Exercise details: Write out all of the rows below word for word, keeping every line unchanged.

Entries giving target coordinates
★ ★ ★ ★

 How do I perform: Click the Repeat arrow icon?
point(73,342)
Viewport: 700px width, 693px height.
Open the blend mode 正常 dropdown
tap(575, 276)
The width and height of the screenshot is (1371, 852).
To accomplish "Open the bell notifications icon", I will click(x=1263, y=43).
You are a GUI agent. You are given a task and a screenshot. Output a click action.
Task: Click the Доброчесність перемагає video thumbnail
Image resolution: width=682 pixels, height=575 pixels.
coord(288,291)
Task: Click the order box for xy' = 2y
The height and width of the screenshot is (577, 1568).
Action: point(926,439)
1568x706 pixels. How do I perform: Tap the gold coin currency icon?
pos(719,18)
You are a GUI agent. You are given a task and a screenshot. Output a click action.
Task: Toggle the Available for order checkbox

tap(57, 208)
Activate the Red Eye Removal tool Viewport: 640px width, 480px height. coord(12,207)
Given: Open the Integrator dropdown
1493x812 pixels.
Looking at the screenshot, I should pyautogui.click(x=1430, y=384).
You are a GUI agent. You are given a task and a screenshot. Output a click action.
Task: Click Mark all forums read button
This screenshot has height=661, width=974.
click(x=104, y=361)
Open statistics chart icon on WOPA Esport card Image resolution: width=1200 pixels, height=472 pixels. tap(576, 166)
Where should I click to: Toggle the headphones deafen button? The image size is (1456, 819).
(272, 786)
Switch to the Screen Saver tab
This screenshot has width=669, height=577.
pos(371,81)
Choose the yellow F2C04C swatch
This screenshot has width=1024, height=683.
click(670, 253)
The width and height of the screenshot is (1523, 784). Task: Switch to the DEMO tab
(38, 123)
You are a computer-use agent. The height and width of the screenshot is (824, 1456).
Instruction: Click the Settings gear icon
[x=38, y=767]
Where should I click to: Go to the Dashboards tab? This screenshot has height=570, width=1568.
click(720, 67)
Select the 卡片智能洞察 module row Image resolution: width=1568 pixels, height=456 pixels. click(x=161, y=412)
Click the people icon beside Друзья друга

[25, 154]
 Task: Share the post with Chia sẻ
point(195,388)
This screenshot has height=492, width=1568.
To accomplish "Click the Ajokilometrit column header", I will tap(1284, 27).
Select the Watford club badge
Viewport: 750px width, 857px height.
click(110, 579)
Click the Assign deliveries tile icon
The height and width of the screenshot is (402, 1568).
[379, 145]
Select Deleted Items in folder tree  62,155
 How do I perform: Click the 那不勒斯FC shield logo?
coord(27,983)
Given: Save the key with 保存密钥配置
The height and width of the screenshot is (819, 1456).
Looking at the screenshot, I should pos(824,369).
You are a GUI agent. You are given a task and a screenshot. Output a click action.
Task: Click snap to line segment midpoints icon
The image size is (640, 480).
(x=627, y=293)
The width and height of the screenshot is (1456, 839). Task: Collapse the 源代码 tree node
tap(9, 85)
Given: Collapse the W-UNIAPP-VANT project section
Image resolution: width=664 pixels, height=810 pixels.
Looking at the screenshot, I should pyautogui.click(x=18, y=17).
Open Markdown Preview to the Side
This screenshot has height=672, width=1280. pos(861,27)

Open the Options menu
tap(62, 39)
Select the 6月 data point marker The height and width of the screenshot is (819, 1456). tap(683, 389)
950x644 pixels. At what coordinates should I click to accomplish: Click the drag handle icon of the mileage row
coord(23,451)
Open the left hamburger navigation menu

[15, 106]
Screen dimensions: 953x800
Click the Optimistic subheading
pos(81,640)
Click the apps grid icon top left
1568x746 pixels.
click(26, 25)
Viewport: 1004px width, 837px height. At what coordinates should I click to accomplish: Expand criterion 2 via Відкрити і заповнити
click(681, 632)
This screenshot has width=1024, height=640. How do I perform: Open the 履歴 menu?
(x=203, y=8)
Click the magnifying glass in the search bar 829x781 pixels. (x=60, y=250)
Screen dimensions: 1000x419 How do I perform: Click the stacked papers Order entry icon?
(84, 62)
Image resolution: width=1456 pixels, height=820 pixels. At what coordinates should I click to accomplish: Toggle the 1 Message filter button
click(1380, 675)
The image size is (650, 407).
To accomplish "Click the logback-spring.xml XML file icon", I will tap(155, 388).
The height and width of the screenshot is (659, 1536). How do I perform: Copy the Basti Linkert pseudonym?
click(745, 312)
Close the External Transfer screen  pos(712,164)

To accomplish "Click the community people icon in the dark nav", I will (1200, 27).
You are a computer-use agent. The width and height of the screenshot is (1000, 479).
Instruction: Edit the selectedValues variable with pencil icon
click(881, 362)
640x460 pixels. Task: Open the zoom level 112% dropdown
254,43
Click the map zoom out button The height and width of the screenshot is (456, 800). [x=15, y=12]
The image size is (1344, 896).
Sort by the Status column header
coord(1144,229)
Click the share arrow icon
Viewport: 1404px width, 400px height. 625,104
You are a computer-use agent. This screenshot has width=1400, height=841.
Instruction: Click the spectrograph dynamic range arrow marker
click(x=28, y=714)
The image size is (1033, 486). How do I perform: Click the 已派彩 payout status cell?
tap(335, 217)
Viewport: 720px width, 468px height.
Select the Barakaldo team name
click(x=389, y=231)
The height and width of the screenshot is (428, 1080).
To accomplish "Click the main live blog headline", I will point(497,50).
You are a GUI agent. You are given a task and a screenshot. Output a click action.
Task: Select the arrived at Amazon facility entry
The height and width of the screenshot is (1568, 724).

★ ★ ★ ★

Final result:
 How do I perform: Click the Repeat arrow icon?
point(73,342)
Viewport: 700px width, 693px height.
Open the blend mode 正常 dropdown
tap(575, 276)
The width and height of the screenshot is (1371, 852).
To accomplish "Open the bell notifications icon", I will click(x=1263, y=43).
You are a GUI agent. You are given a task and a screenshot. Output a click action.
Task: Click the Доброчесність перемагає video thumbnail
Image resolution: width=682 pixels, height=575 pixels.
coord(288,291)
Task: Click the order box for xy' = 2y
The height and width of the screenshot is (577, 1568).
Action: point(926,439)
1568x706 pixels. How do I perform: Tap the gold coin currency icon?
pos(719,18)
You are a GUI agent. You are given a task and a screenshot. Output a click action.
Task: Toggle the Available for order checkbox

tap(57, 208)
Activate the Red Eye Removal tool Viewport: 640px width, 480px height. coord(12,207)
Given: Open the Integrator dropdown
1493x812 pixels.
Looking at the screenshot, I should pyautogui.click(x=1430, y=384).
You are a GUI agent. You are given a task and a screenshot. Output a click action.
Task: Click Mark all forums read button
This screenshot has height=661, width=974.
click(x=104, y=361)
Open statistics chart icon on WOPA Esport card Image resolution: width=1200 pixels, height=472 pixels. tap(576, 166)
Where should I click to: Toggle the headphones deafen button? The image size is (1456, 819).
(272, 786)
Switch to the Screen Saver tab
This screenshot has width=669, height=577.
pos(371,81)
Choose the yellow F2C04C swatch
This screenshot has width=1024, height=683.
click(670, 253)
The width and height of the screenshot is (1523, 784). Task: Switch to the DEMO tab
(38, 123)
You are a computer-use agent. The height and width of the screenshot is (824, 1456).
Instruction: Click the Settings gear icon
[x=38, y=767]
Where should I click to: Go to the Dashboards tab? This screenshot has height=570, width=1568.
click(720, 67)
Select the 卡片智能洞察 module row Image resolution: width=1568 pixels, height=456 pixels. click(x=161, y=412)
Click the people icon beside Друзья друга

[25, 154]
 Task: Share the post with Chia sẻ
point(195,388)
This screenshot has height=492, width=1568.
To accomplish "Click the Ajokilometrit column header", I will tap(1284, 27).
Select the Watford club badge
Viewport: 750px width, 857px height.
click(110, 579)
Click the Assign deliveries tile icon
The height and width of the screenshot is (402, 1568).
[379, 145]
Select Deleted Items in folder tree  62,155
 How do I perform: Click the 那不勒斯FC shield logo?
coord(27,983)
Given: Save the key with 保存密钥配置
The height and width of the screenshot is (819, 1456).
Looking at the screenshot, I should pos(824,369).
You are a GUI agent. You are given a task and a screenshot. Output a click action.
Task: Click snap to line segment midpoints icon
The image size is (640, 480).
(x=627, y=293)
The width and height of the screenshot is (1456, 839). Task: Collapse the 源代码 tree node
tap(9, 85)
Given: Collapse the W-UNIAPP-VANT project section
Image resolution: width=664 pixels, height=810 pixels.
Looking at the screenshot, I should pyautogui.click(x=18, y=17).
Open Markdown Preview to the Side
This screenshot has height=672, width=1280. pos(861,27)

Open the Options menu
tap(62, 39)
Select the 6月 data point marker The height and width of the screenshot is (819, 1456). tap(683, 389)
950x644 pixels. At what coordinates should I click to accomplish: Click the drag handle icon of the mileage row
coord(23,451)
Open the left hamburger navigation menu

[15, 106]
Screen dimensions: 953x800
Click the Optimistic subheading
pos(81,640)
Click the apps grid icon top left
1568x746 pixels.
click(26, 25)
Viewport: 1004px width, 837px height. At what coordinates should I click to accomplish: Expand criterion 2 via Відкрити і заповнити
click(681, 632)
This screenshot has width=1024, height=640. How do I perform: Open the 履歴 menu?
(x=203, y=8)
Click the magnifying glass in the search bar 829x781 pixels. (x=60, y=250)
Screen dimensions: 1000x419 How do I perform: Click the stacked papers Order entry icon?
(84, 62)
Image resolution: width=1456 pixels, height=820 pixels. At what coordinates should I click to accomplish: Toggle the 1 Message filter button
click(1380, 675)
The image size is (650, 407).
To accomplish "Click the logback-spring.xml XML file icon", I will tap(155, 388).
The height and width of the screenshot is (659, 1536). How do I perform: Copy the Basti Linkert pseudonym?
click(745, 312)
Close the External Transfer screen  pos(712,164)

To accomplish "Click the community people icon in the dark nav", I will (1200, 27).
You are a computer-use agent. The width and height of the screenshot is (1000, 479).
Instruction: Edit the selectedValues variable with pencil icon
click(881, 362)
640x460 pixels. Task: Open the zoom level 112% dropdown
254,43
Click the map zoom out button The height and width of the screenshot is (456, 800). [x=15, y=12]
The image size is (1344, 896).
Sort by the Status column header
coord(1144,229)
Click the share arrow icon
Viewport: 1404px width, 400px height. 625,104
You are a computer-use agent. This screenshot has width=1400, height=841.
Instruction: Click the spectrograph dynamic range arrow marker
click(x=28, y=714)
The image size is (1033, 486). How do I perform: Click the 已派彩 payout status cell?
tap(335, 217)
Viewport: 720px width, 468px height.
Select the Barakaldo team name
click(x=389, y=231)
The height and width of the screenshot is (428, 1080).
To accomplish "Click the main live blog headline", I will point(497,50).
You are a GUI agent. You are given a task and a screenshot. Output a click action.
Task: Select the arrived at Amazon facility entry
The height and width of the screenshot is (1568, 724).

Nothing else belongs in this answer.